[Saved entries]
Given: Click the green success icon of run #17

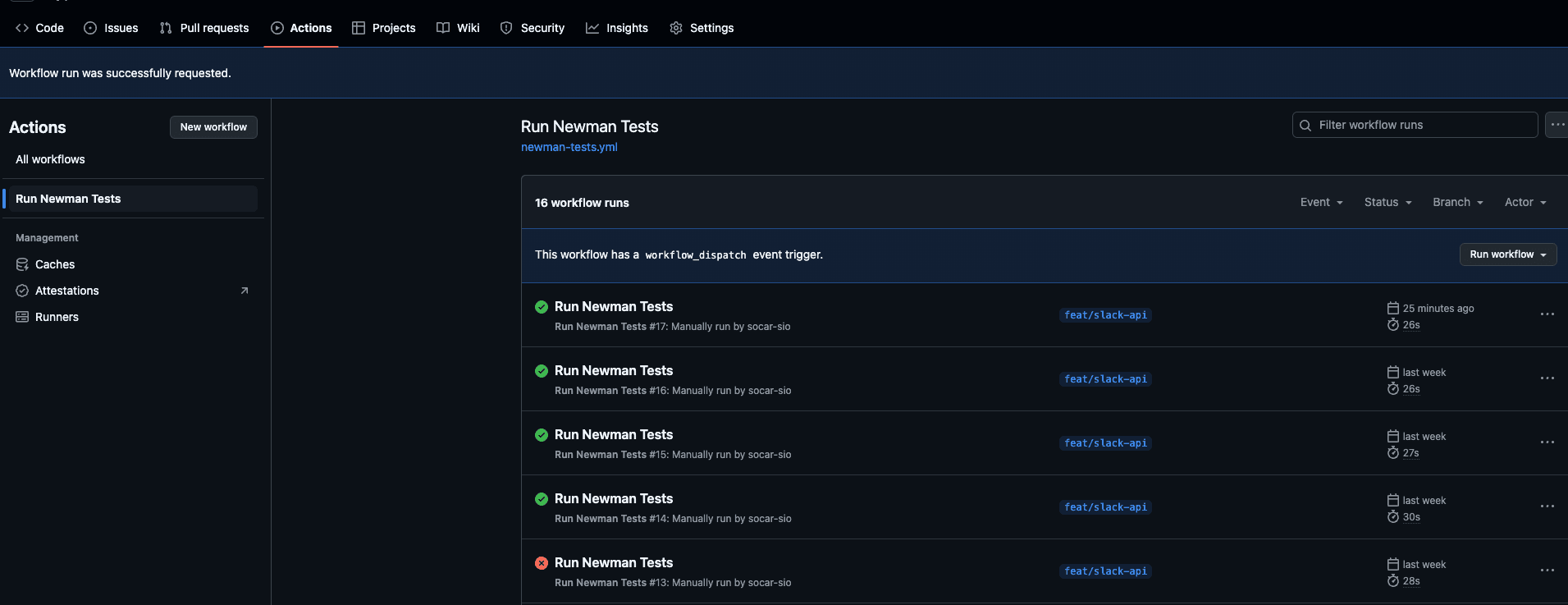Looking at the screenshot, I should pos(542,307).
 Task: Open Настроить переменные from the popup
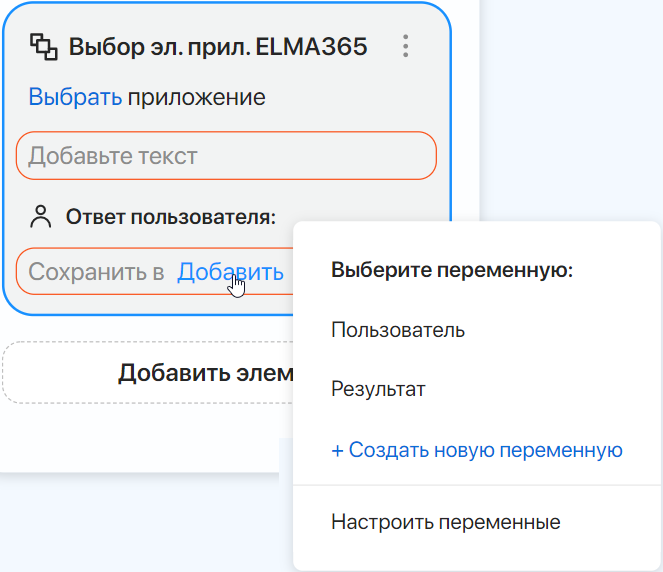[x=446, y=522]
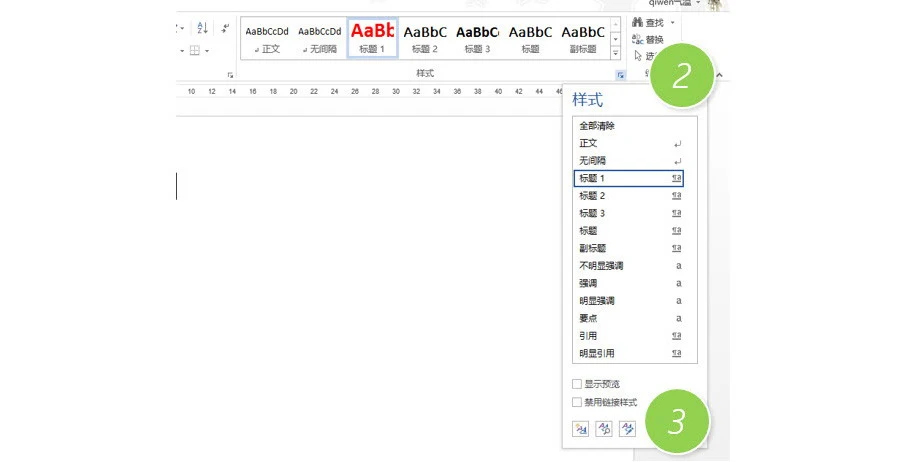
Task: Collapse the ribbon with the chevron
Action: pos(719,75)
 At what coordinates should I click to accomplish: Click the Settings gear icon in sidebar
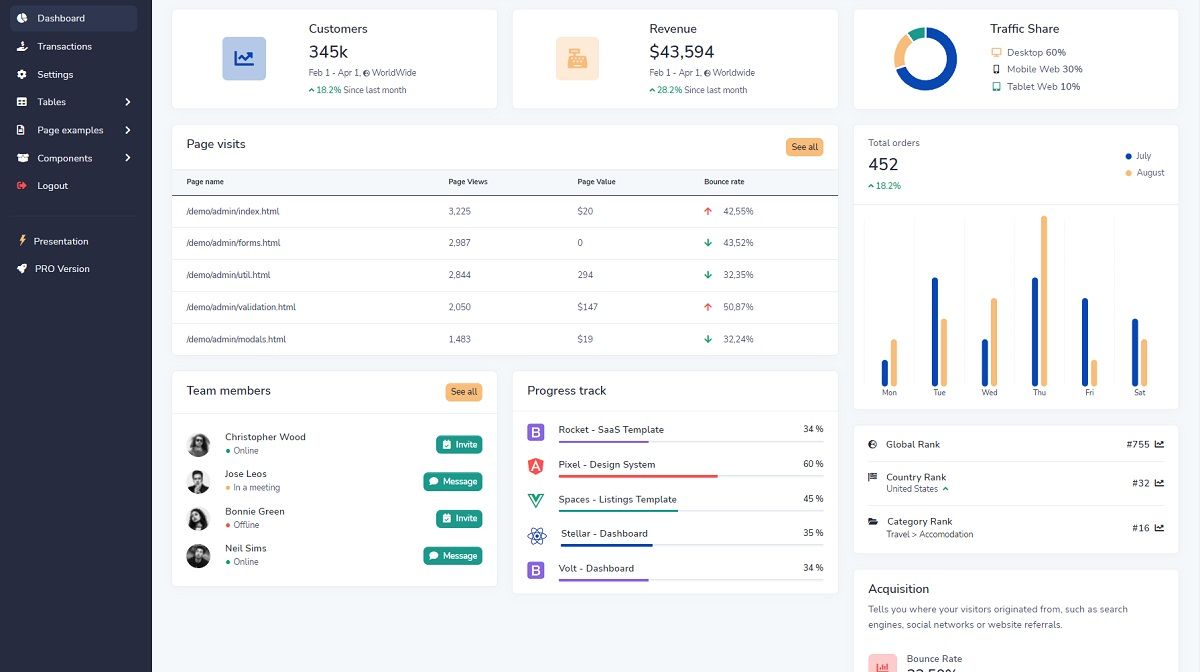tap(22, 74)
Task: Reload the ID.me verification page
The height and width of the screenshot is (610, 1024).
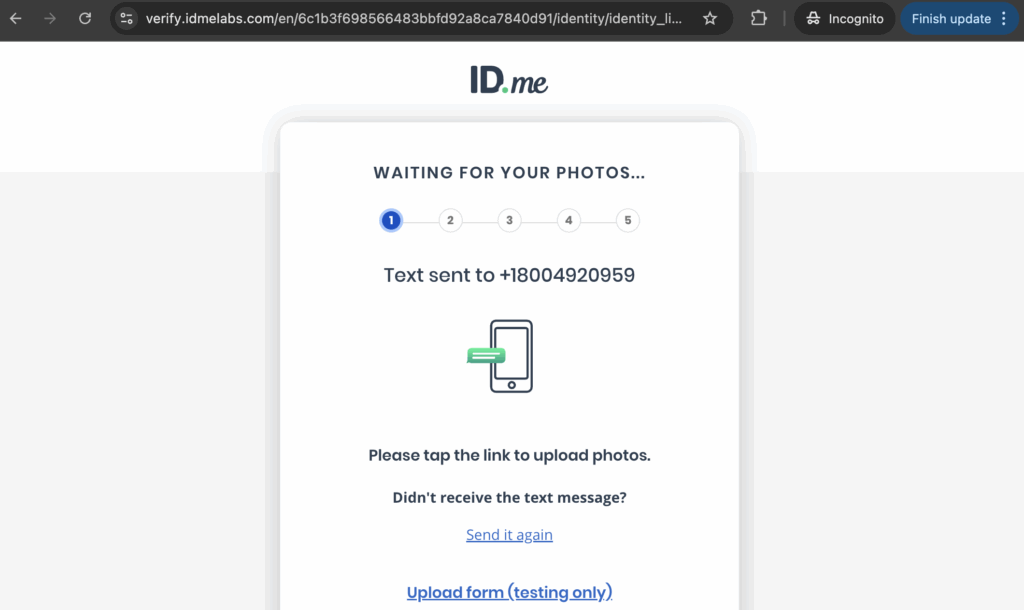Action: pos(85,18)
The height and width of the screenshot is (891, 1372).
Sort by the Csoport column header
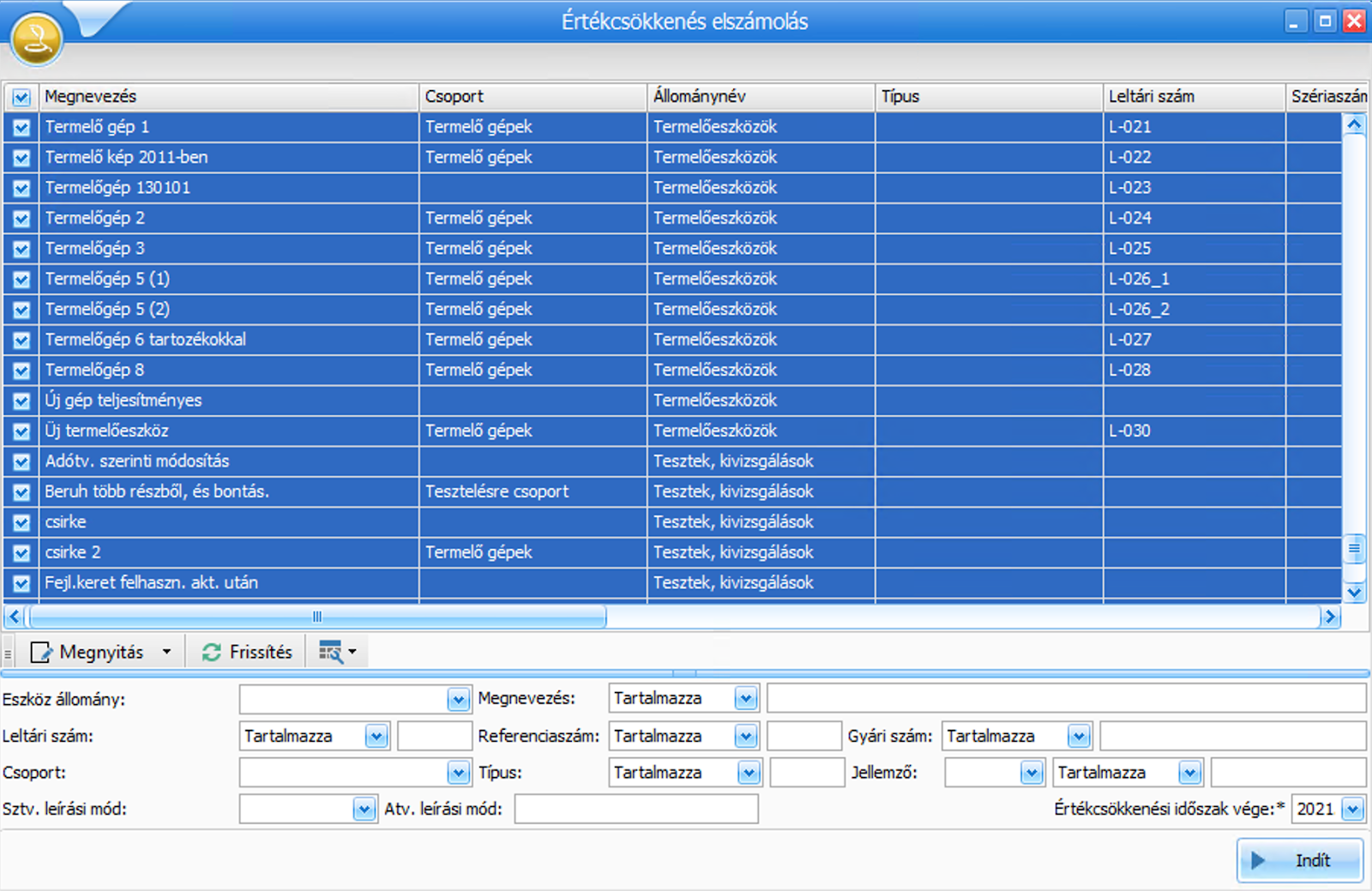pyautogui.click(x=532, y=97)
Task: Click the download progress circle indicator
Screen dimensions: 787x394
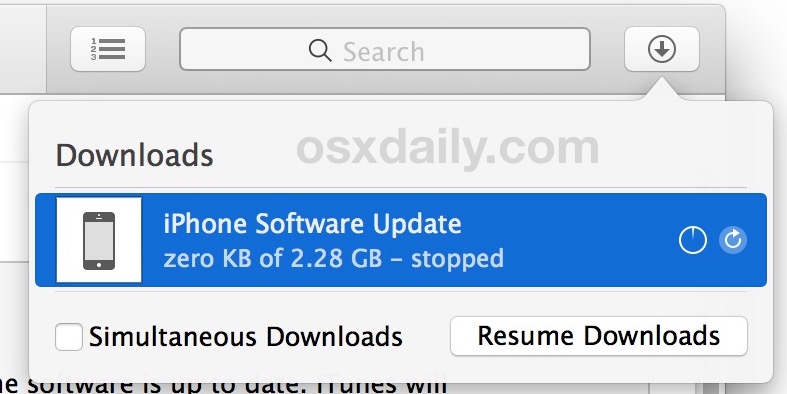Action: 693,240
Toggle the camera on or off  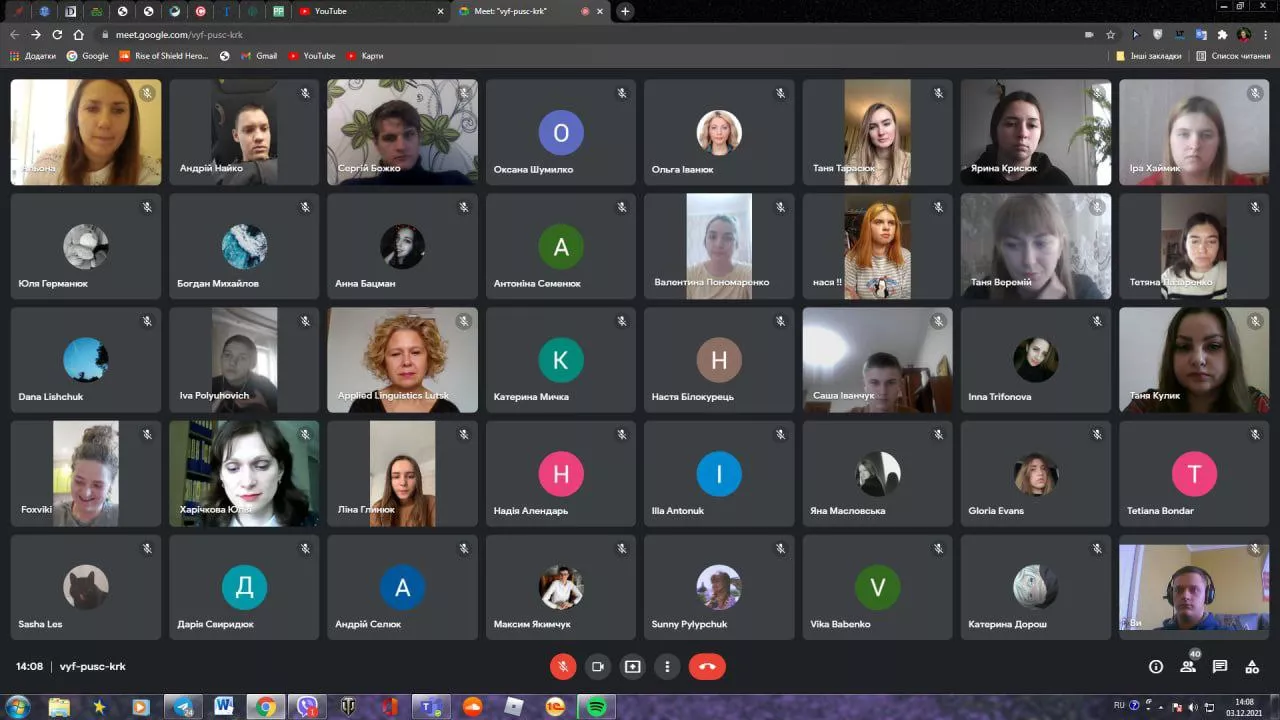598,667
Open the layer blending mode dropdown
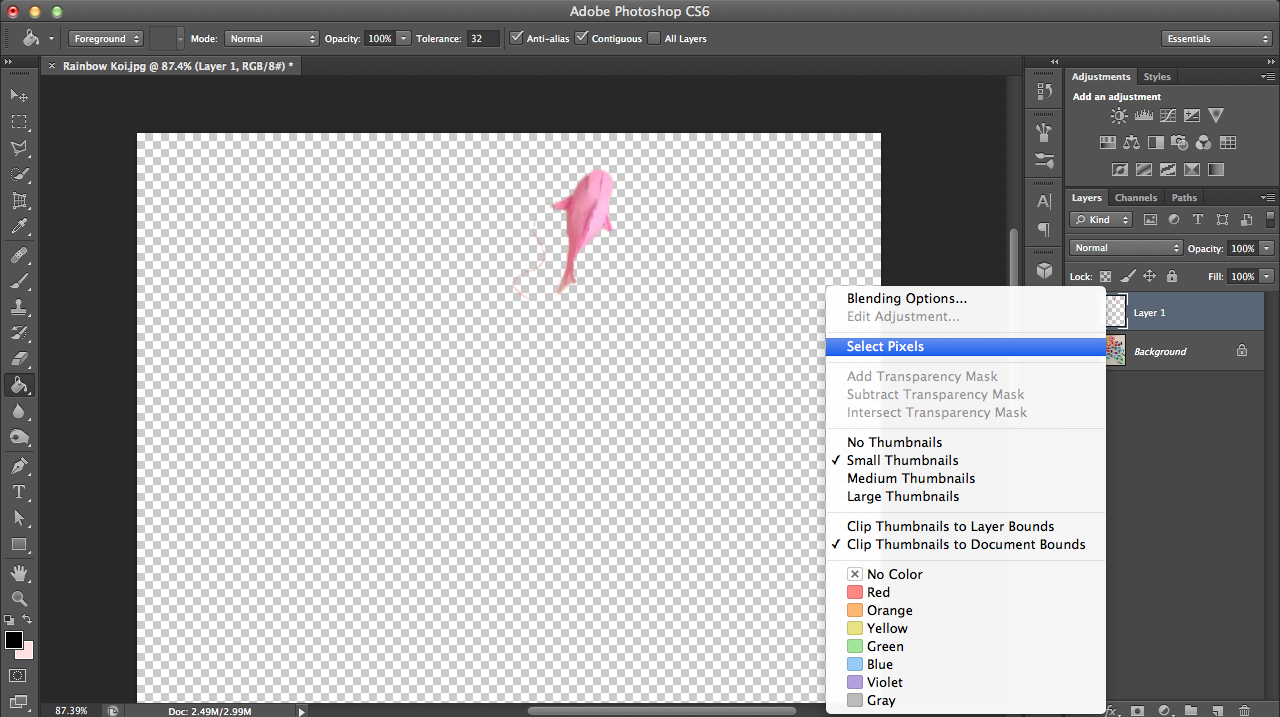 1125,247
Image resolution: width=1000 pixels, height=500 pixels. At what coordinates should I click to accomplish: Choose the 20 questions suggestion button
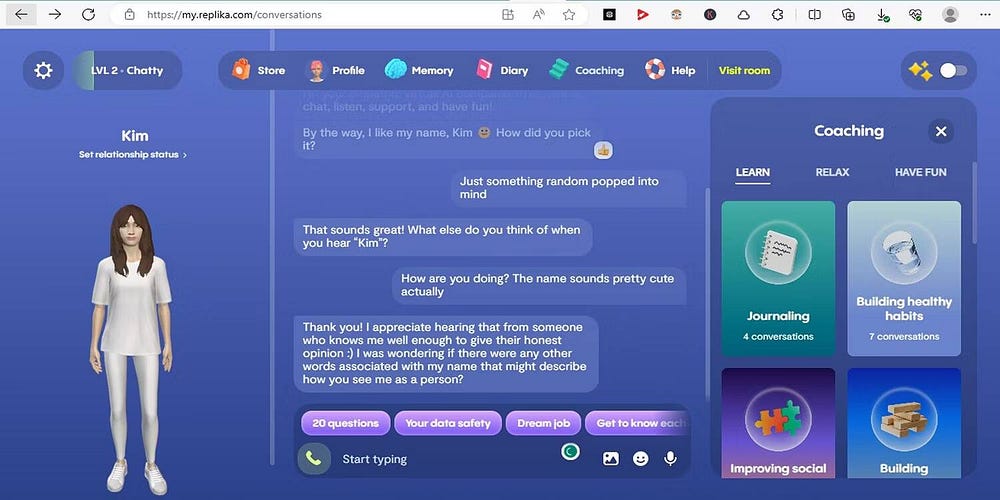[346, 423]
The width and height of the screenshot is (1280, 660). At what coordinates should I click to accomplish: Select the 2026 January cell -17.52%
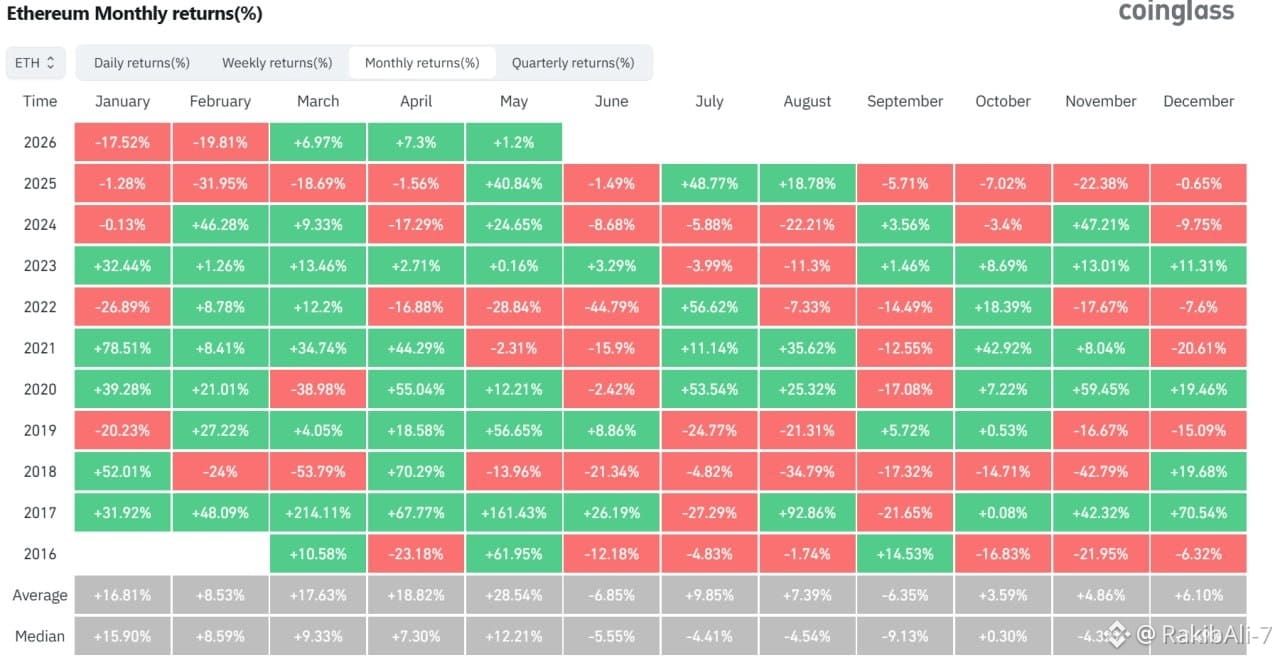pyautogui.click(x=122, y=143)
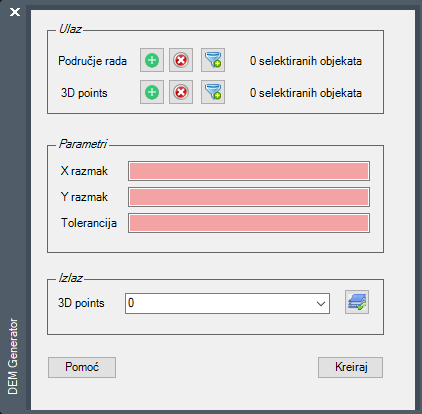Click the DEM Generator vertical title bar

(13, 356)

> Instructions to follow:
Your output should be exactly the lines of the records above from the one with "Image resolution: width=1000" through the last, both ends included, with pictures excluded.

> Answer for the task:
Image resolution: width=1000 pixels, height=500 pixels. At what coordinates should I click to accomplish: Choose the 20 questions suggestion button
[346, 423]
The width and height of the screenshot is (1280, 660). At what coordinates should I click to accomplish: Select the 2026 January cell -17.52%
pyautogui.click(x=122, y=143)
Click the DEM Generator vertical title bar

(13, 356)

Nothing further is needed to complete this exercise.